Jason habría muerto cinco veces camino de la puerta principal de no haber sido por Leo.

Primero fue la trampilla activada por movimiento de la acera, luego los láseres de la escalera, después el dispensador de gas nervioso de la barandilla del porche, los pinchos venenosos sensibles a la presión de la alfombra de la entrada y, por supuesto, el timbre explosivo.

Leo los desactivó todos. Parecía que pudiera oler las trampas y sacara la herramienta adecuada de su cinturón para neutralizarlas.

—Eres increíble, amigo—dijo Jason.

Leo frunció el entrecejo mientras examinaba la cerradura de la puerta principal.

—Sí, increíble—dijo—. No soy capaz de arreglar un dragón, pero soy increíble.

—Eh, no fue culpa...

—La puerta no está cerrada con llave—anunció Leo.

Piper se quedó mirando la puerta con incredulidad.

—¿De verdad? ¿Todas esas trampas, y la puerta no está cerrada?

Leo giró el pomo. La puerta se abrió sin problemas. Entró sin vacilar.

Antes de que Jason pudiera seguirlo, Piper lo agarró del brazo.

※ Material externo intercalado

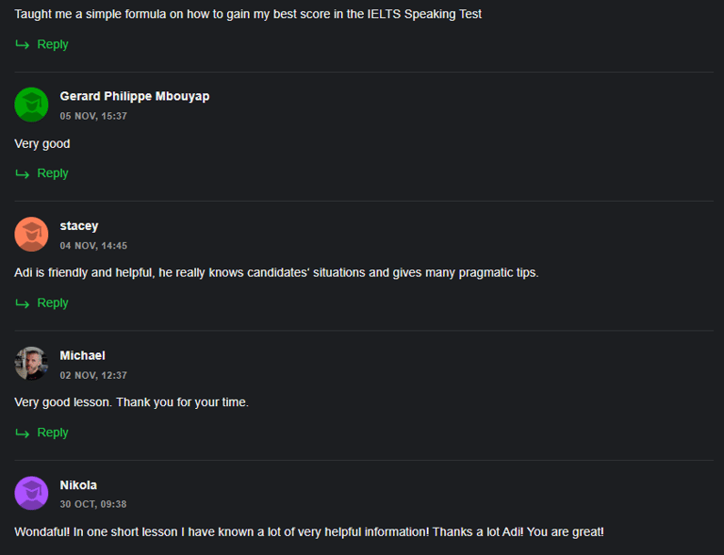
Task: Reply to Gerard's 'Very good' comment
Action: tap(53, 173)
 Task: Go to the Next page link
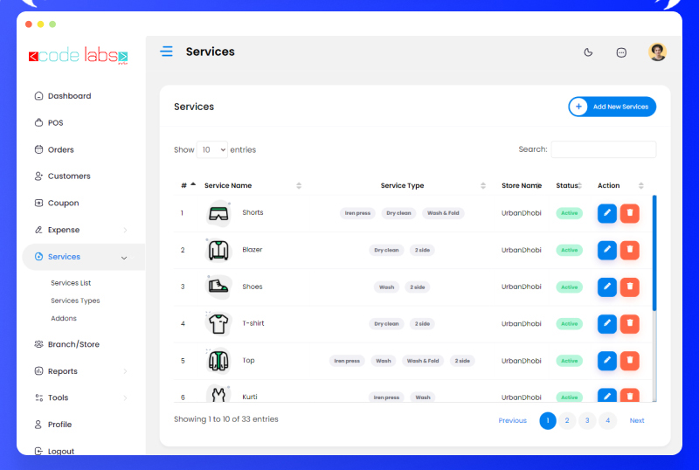click(x=637, y=421)
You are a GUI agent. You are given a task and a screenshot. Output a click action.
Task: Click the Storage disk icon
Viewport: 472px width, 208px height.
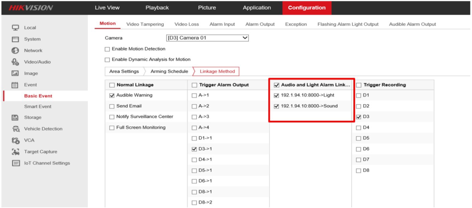[15, 118]
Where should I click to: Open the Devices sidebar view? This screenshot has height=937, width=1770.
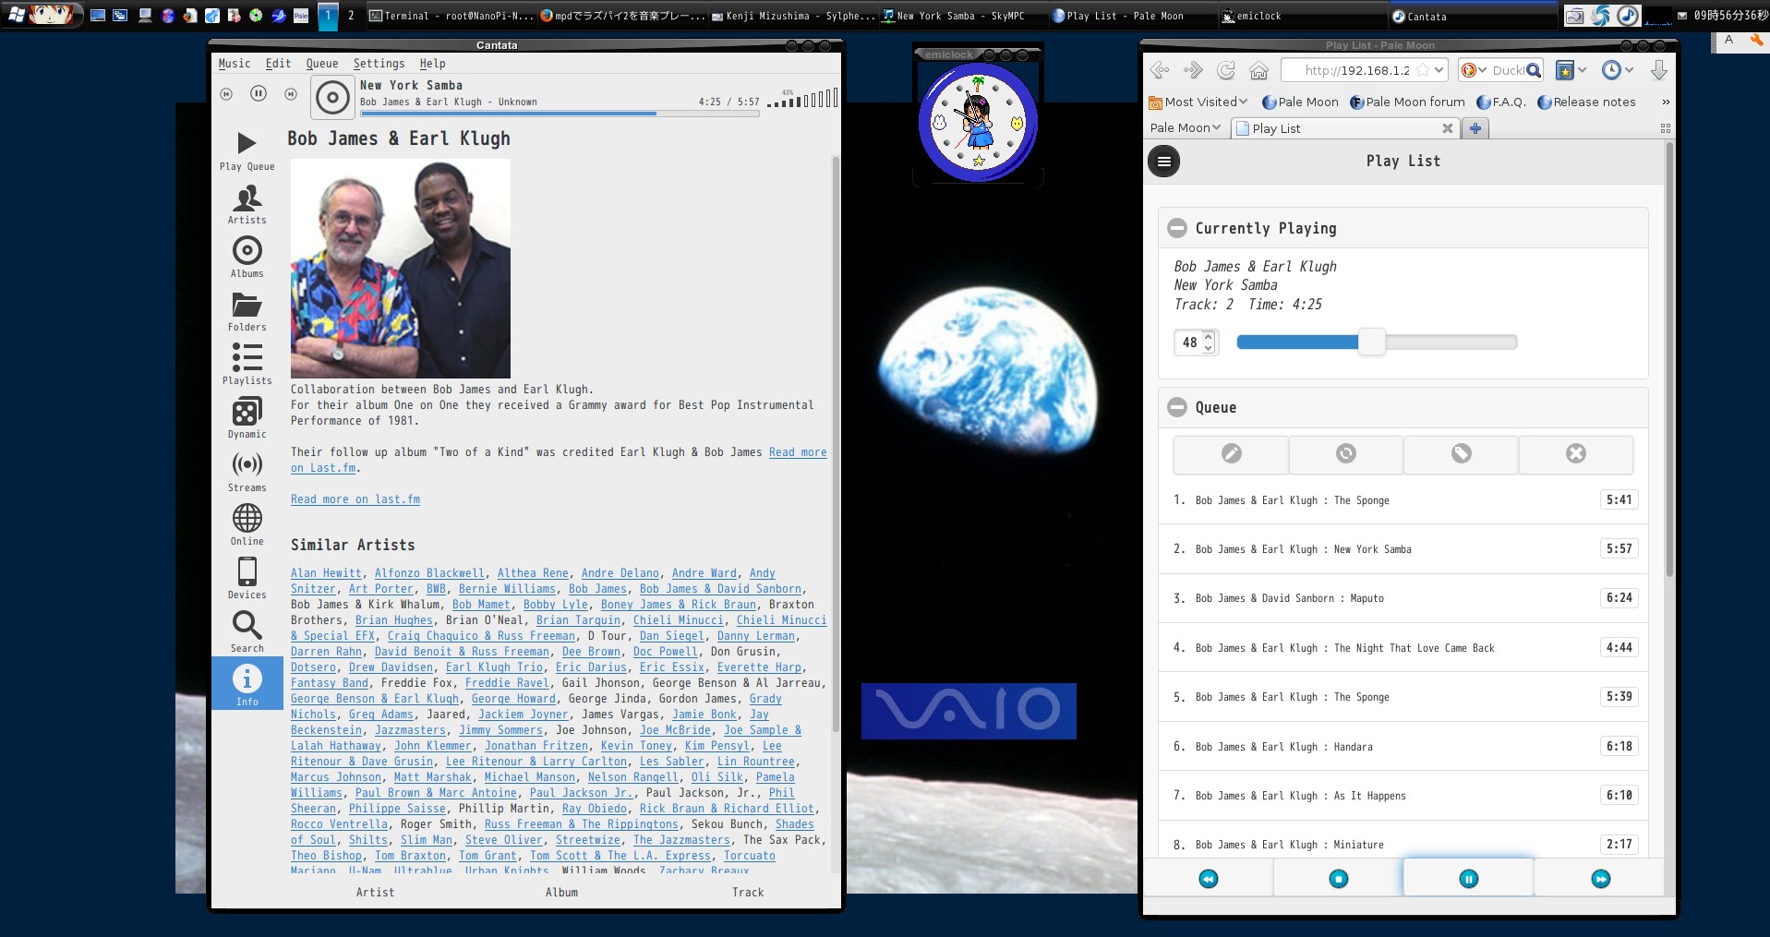coord(247,578)
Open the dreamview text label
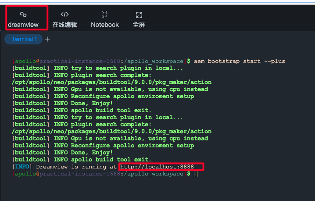The image size is (315, 201). pyautogui.click(x=23, y=25)
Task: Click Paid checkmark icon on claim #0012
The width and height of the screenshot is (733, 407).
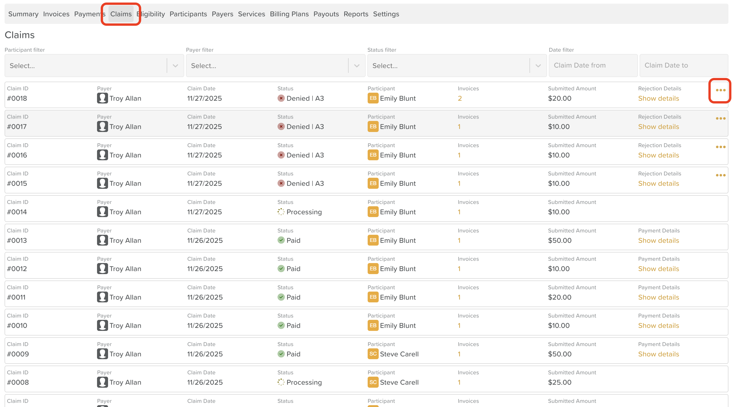Action: point(281,268)
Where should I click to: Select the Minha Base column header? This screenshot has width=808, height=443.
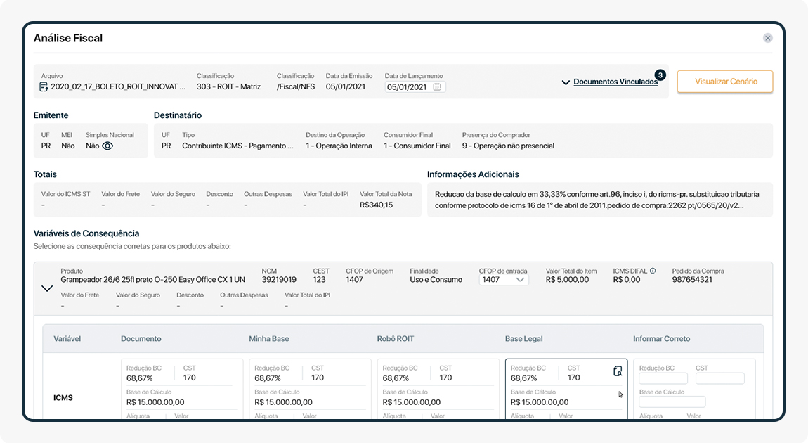point(269,339)
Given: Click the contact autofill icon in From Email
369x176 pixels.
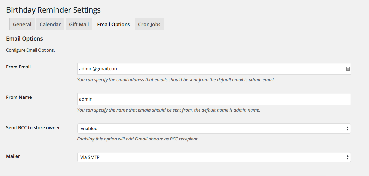Looking at the screenshot, I should (348, 69).
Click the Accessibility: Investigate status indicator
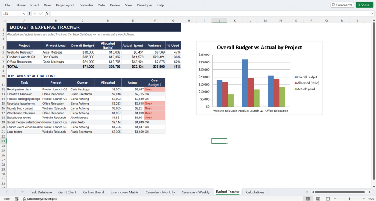376x201 pixels. [40, 199]
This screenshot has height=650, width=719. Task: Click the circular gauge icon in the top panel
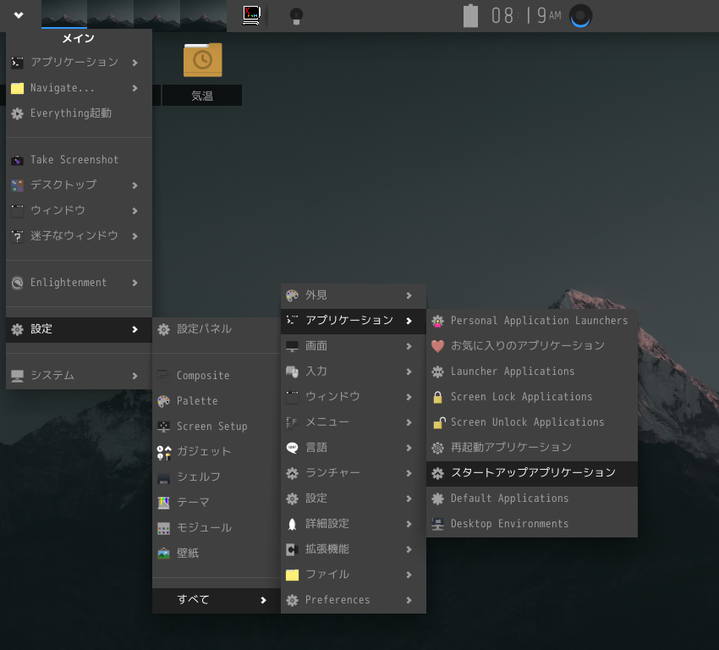point(581,15)

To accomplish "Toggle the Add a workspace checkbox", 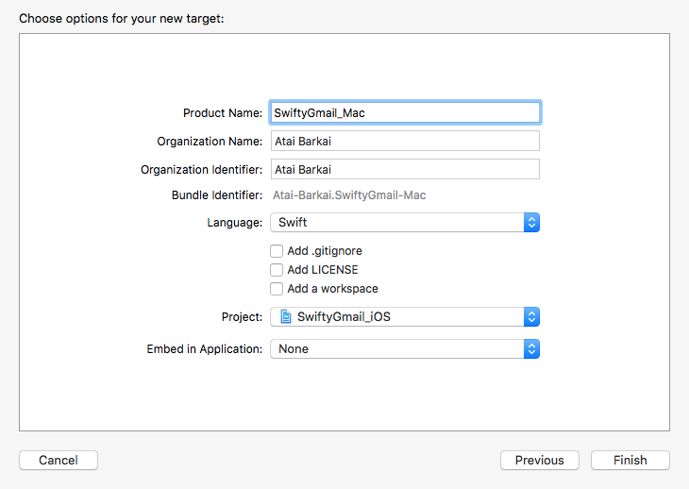I will click(277, 289).
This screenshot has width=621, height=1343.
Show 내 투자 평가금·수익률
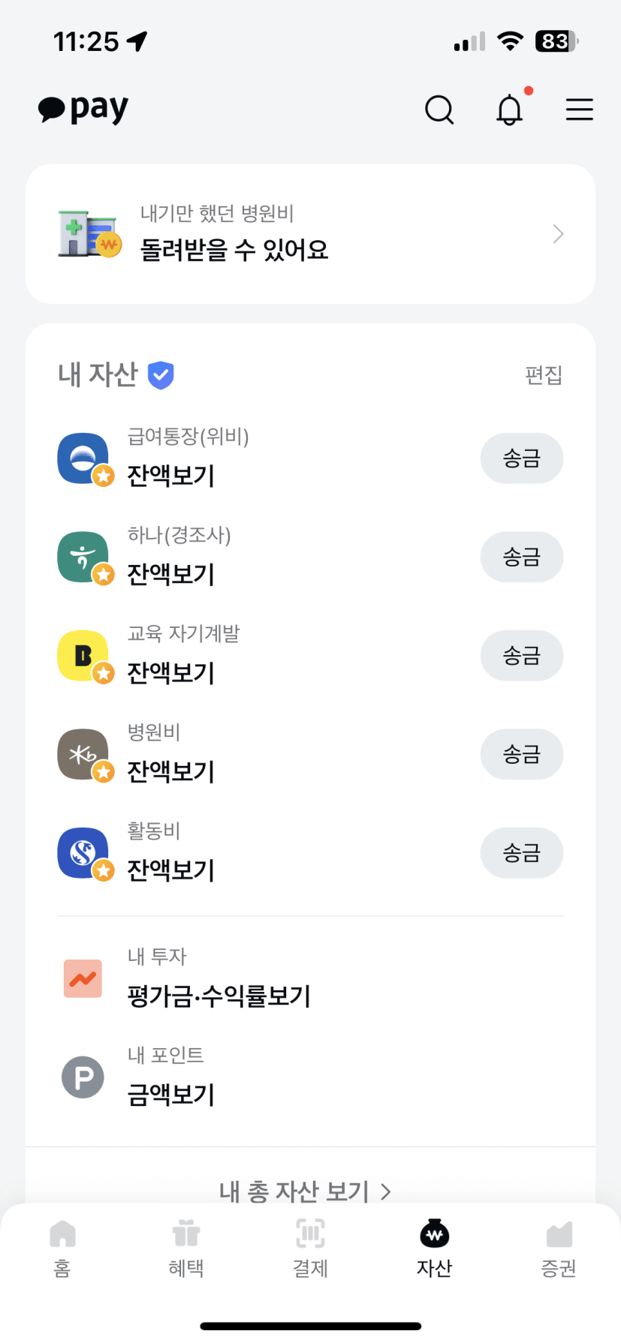(x=219, y=996)
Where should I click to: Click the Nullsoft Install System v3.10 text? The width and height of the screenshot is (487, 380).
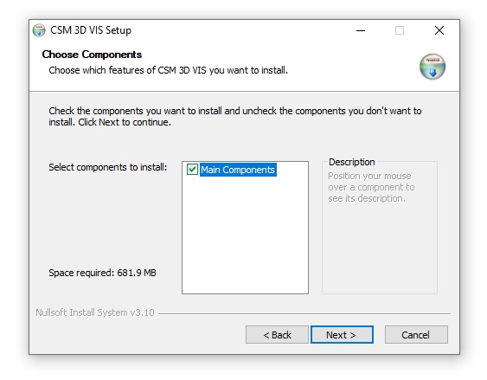click(x=95, y=312)
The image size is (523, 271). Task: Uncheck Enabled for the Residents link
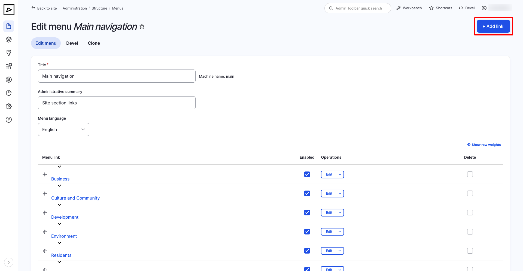click(307, 251)
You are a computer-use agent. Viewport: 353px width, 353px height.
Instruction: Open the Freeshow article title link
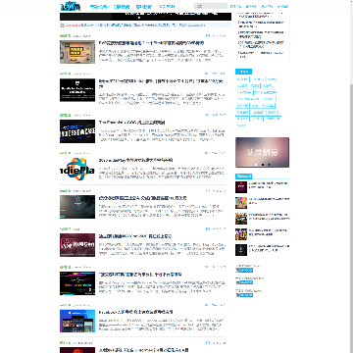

—Va a necesitar un tiempo para superar lo de Festo. No te lo tomes como algo personal—advirtió—. "Cualquiera puede dominar un sufrimiento, excepto quien lo siente"

—Sí—dijo Jason—. Sí, de acuerdo.

Pero aun así se sentía fatal. En los grandes almacenes de Medea, le había dicho cosas muy duras a Leo: cosas que un amigo no debía decir, por no hablar del hecho de que había estado a punto de moler a Leo a golpes. De no haber sido por Piper, los dos estarían muertos. Y Piper tampoco había salido bien parada de ese enfrentamiento.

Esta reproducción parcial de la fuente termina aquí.